*Instructions for the task*.
How many lines in the listing contain the word "آنلاین"? Reply with the number alone.

*Data to examine*.

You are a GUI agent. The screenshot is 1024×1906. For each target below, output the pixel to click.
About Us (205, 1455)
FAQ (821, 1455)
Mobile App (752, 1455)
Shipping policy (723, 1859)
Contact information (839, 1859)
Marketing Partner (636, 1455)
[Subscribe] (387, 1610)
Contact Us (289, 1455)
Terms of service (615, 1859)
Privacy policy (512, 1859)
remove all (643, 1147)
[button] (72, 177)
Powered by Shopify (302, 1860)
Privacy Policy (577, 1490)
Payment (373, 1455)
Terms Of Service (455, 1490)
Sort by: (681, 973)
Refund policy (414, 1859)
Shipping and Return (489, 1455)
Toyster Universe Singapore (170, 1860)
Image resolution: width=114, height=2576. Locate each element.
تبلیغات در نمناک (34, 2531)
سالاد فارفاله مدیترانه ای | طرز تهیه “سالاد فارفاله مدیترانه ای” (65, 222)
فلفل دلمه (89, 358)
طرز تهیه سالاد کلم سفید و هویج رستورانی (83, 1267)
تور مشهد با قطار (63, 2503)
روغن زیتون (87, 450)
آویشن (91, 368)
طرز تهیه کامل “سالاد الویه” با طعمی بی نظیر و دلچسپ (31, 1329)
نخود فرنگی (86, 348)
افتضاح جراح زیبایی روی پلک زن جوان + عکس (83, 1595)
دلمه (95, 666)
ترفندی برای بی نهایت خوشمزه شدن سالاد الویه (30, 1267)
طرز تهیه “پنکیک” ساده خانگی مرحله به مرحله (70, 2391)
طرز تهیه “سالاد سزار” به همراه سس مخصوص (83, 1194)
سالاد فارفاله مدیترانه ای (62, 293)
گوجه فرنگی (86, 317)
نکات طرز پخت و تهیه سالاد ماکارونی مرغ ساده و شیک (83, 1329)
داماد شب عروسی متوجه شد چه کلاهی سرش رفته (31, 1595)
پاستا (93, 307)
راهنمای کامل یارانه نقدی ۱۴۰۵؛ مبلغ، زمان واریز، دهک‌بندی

--

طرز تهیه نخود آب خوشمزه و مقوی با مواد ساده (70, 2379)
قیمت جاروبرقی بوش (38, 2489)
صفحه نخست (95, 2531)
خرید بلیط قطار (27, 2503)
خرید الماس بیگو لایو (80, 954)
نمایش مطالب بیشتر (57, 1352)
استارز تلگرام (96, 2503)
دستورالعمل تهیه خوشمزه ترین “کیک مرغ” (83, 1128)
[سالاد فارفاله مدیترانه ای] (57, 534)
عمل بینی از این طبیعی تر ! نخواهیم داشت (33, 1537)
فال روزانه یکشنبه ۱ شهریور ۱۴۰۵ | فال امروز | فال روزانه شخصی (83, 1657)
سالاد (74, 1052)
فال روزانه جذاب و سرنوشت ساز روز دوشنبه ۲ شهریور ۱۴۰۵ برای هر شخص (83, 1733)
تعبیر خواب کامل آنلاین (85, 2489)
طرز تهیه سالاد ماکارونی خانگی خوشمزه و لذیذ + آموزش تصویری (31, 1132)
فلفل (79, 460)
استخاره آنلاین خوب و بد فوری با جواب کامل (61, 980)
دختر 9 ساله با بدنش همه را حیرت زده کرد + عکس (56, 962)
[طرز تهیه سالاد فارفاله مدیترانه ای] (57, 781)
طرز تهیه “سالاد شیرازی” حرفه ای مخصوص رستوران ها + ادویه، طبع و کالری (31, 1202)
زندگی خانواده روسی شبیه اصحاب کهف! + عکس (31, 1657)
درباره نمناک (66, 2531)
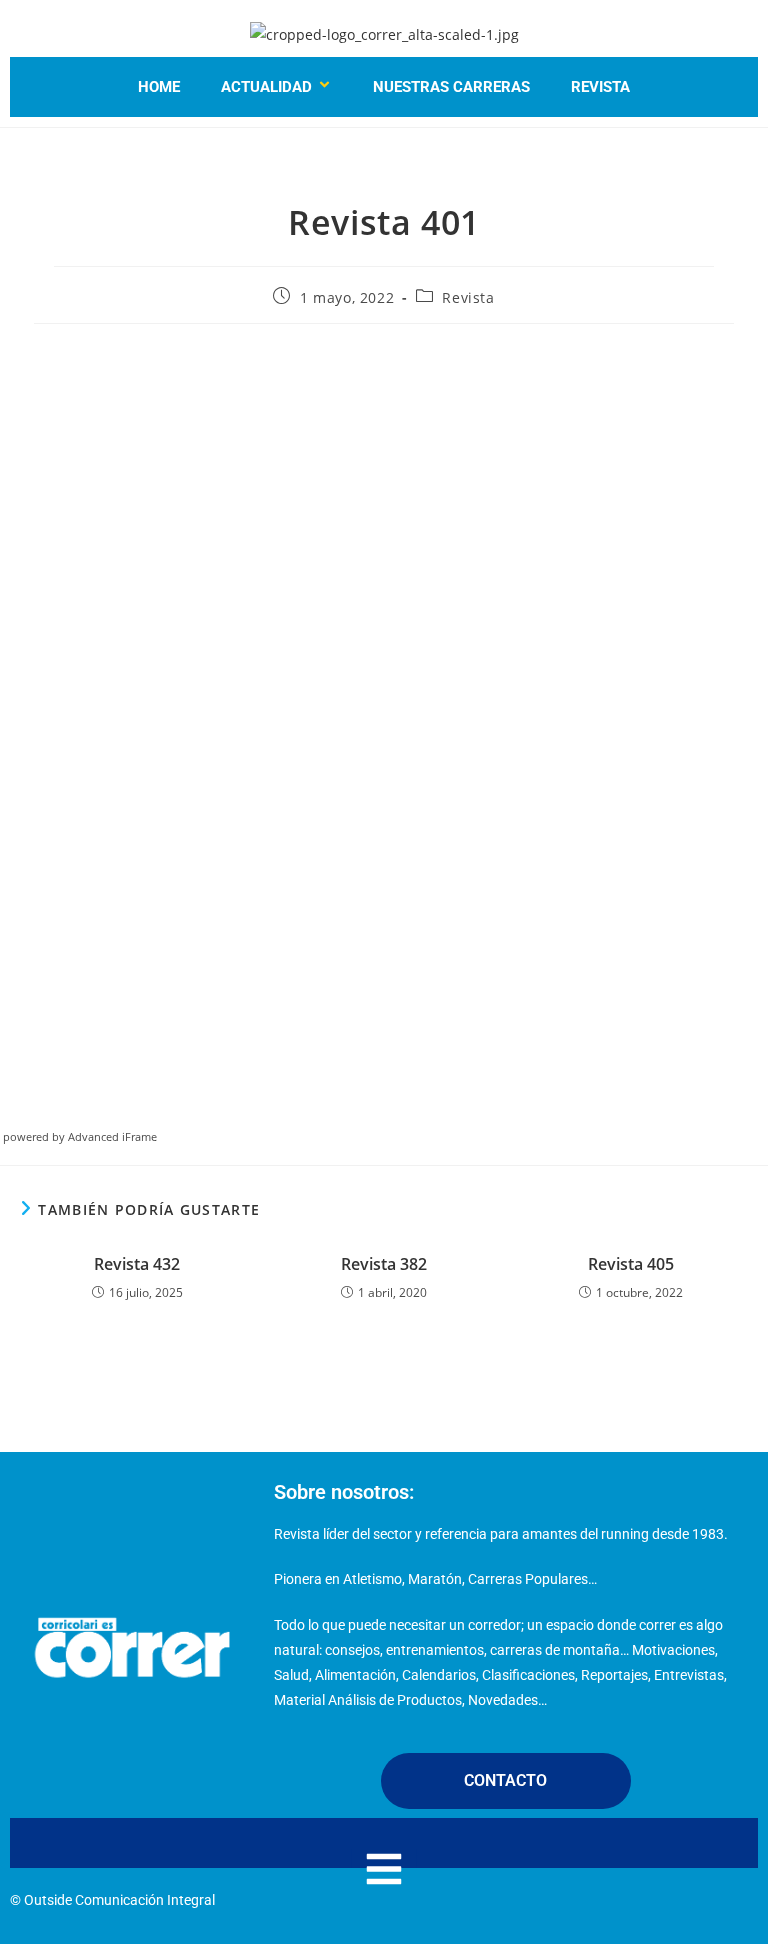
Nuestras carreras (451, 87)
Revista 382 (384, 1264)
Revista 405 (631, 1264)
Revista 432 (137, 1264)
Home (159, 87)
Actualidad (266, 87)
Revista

*Reply to the exercise*.
2